(YOUR INSTRUCTIONS): Please return every record exactly, with no pictures included.

(Stored data):

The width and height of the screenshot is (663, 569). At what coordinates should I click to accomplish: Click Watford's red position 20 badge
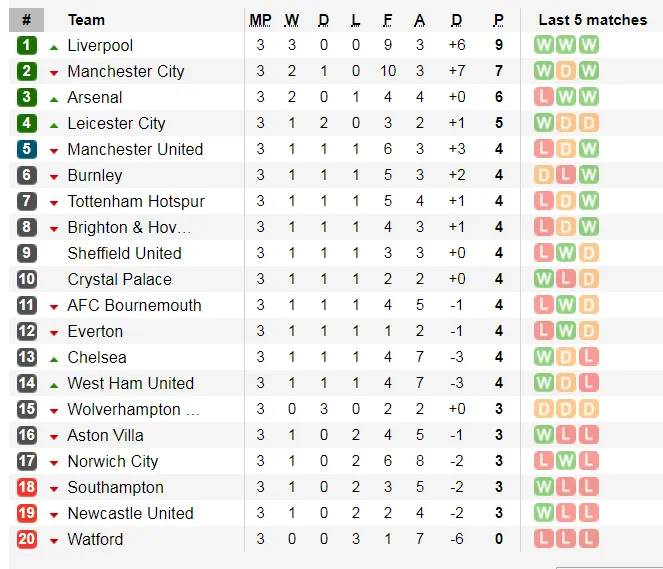(27, 539)
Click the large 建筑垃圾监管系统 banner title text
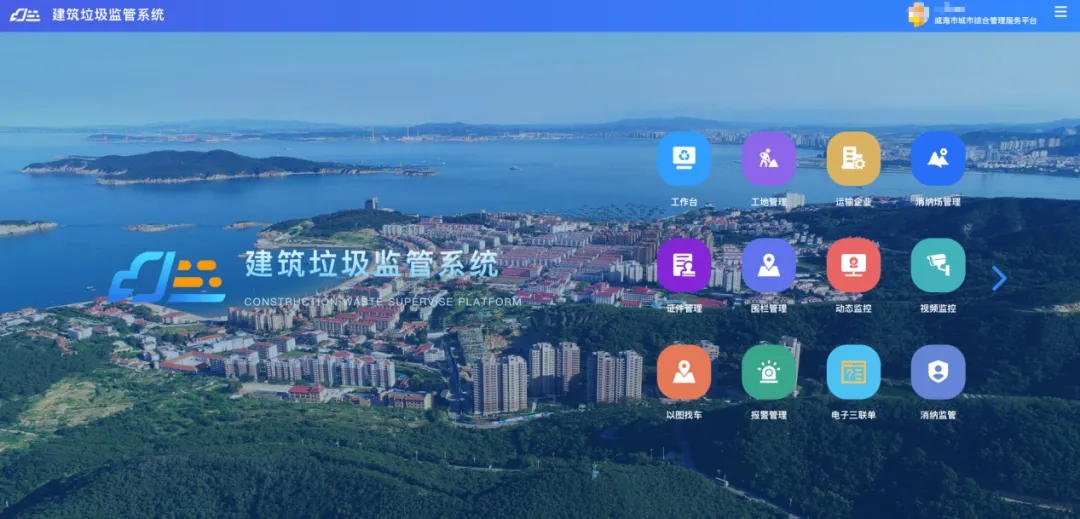The image size is (1080, 519). (x=371, y=264)
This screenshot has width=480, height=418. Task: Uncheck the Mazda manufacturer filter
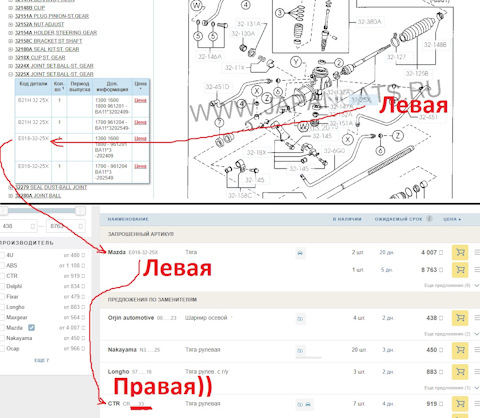tap(31, 328)
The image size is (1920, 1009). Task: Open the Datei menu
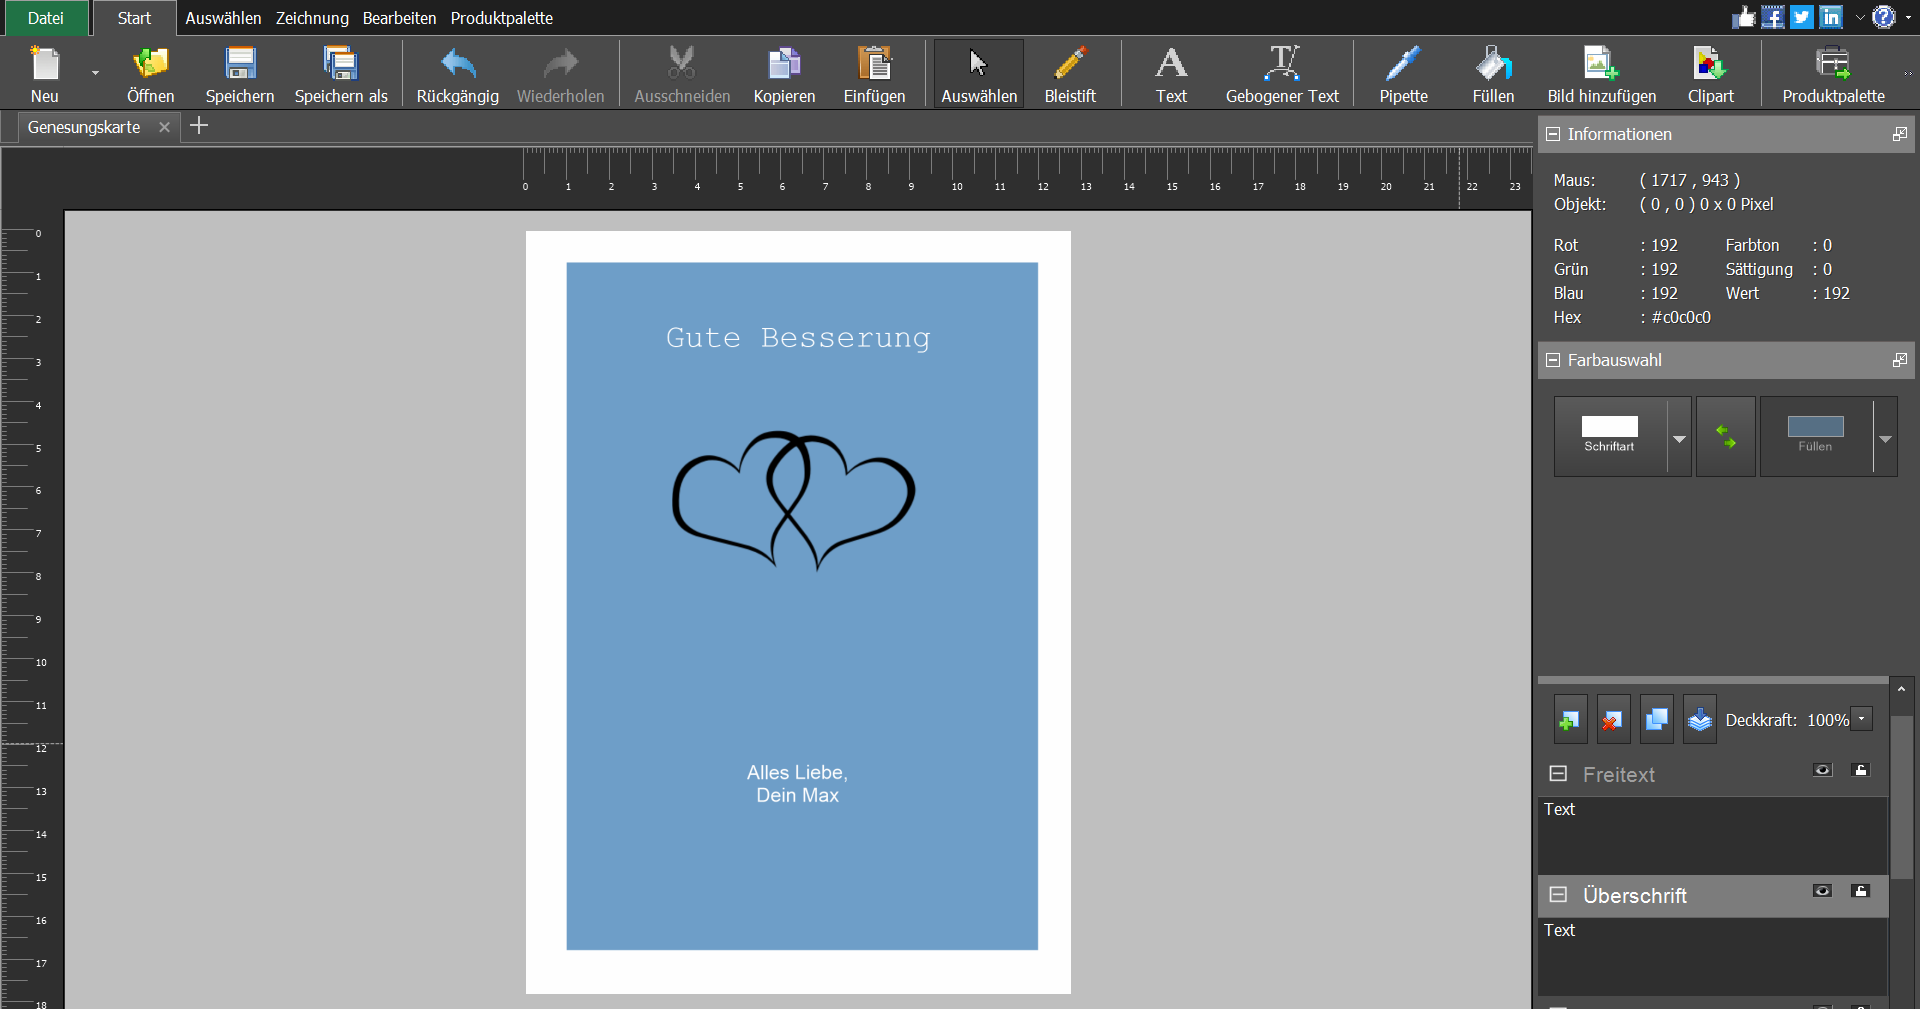pyautogui.click(x=46, y=18)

(TASK OUTPUT):
The width and height of the screenshot is (663, 569). At what coordinates should I click to accomplish: Click Watford's red position 20 badge
(27, 539)
Click the large 建筑垃圾监管系统 banner title text
The image size is (1080, 519). (x=371, y=264)
This screenshot has width=480, height=418. Task: Uncheck the Mazda manufacturer filter
tap(31, 328)
The image size is (1920, 1009). Task: Open the Datei menu
pyautogui.click(x=46, y=18)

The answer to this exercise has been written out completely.